Sydney’s median house price bolts past $900,000

Posted on Thursday, April 30 2015 at 12:17 PM

According to the Domain Group’s House Price Report for March Quarter 2015, the New South Wales capital now has a median house price of $914,056.

While the national median house and unit price
recorded modest growth during the period, Sydney once again proved it’s the
nations mega-market.

Dr Andrew Wilson, senior economist at the Domain Group,
says the result exceeds other centres with varied numbers across all other
capital cities.

“Reflecting the local economic environment and supply
and demand drivers, capital cities around Australia recorded mixed results for
house and unit price growth over the March quarter.”

Domain Group data shows the national median house
price increased by 1.8 per cent over the quarter, contributing to an annual
increase of eight per cent. The national median unit price increased by 0.4 per
cent over the quarter, and 5.2 per cent over the year to end March.

Sydney’s result was in stark contrast to Perth, which
saw median house prices fall 2.1 per cent, while unit numbers
remained flat.

Adelaide and Darwin were the only two other capital
cities to record increases in both house and unit prices over the quarter.

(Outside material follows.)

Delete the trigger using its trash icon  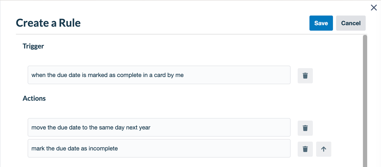point(305,75)
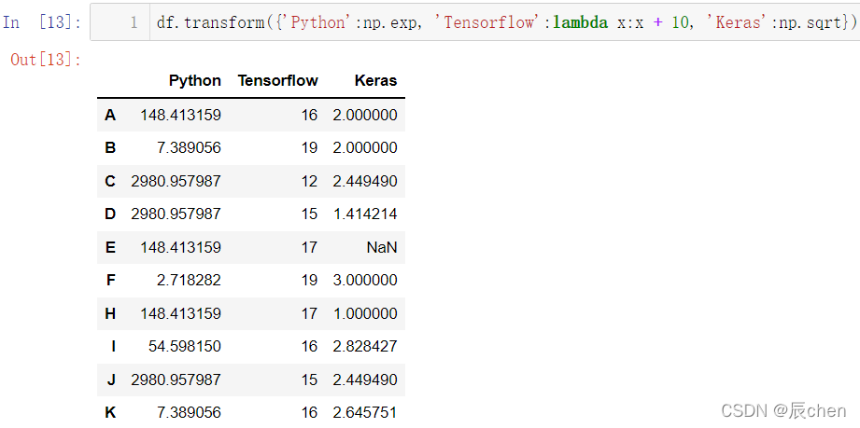860x428 pixels.
Task: Click the 3.000000 value in row F
Action: tap(365, 280)
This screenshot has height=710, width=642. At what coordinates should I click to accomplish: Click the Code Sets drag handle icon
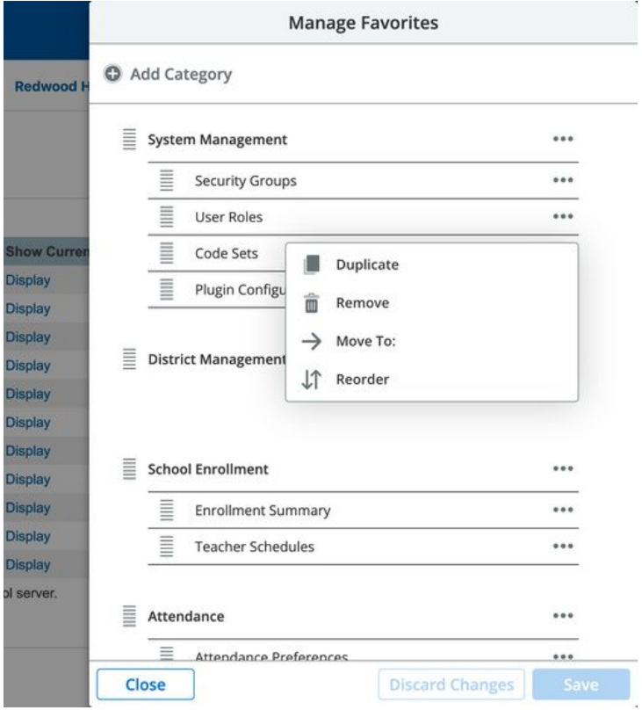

Melbourne and Canberra both saw an increase in the
median house price, 2.2 per cent and 1.1 per cent respectively, and falls in
unit prices, 0.3 per cent and 3.6 per cent respectively.

Brisbane saw a fall of 0.7 per cent in housing prices
and 2.3 per cent for units.

Hobart recorded houses weakening, with the median
falling by 0.6 per cent while unit prices increased strongly by five per cent
over the quarter.

Wilson says prices growth should track local economic
performance as the chance of an interest rate cut diminishes.

“Sydney will continue to lead the pack in house price
growth – clearly ahead of Melbourne, Adelaide, Canberra, Brisbane and Hobart,
which are set to continue to record modest to moderate prices growth on the
back of improving economies.

“Flattening economic activity and falling confidence
in Perth, and to a lesser degree Darwin, will continue to put downward pressure
on house price growth as those capital cities transition rapidly from their
previous resource and population boom environments.”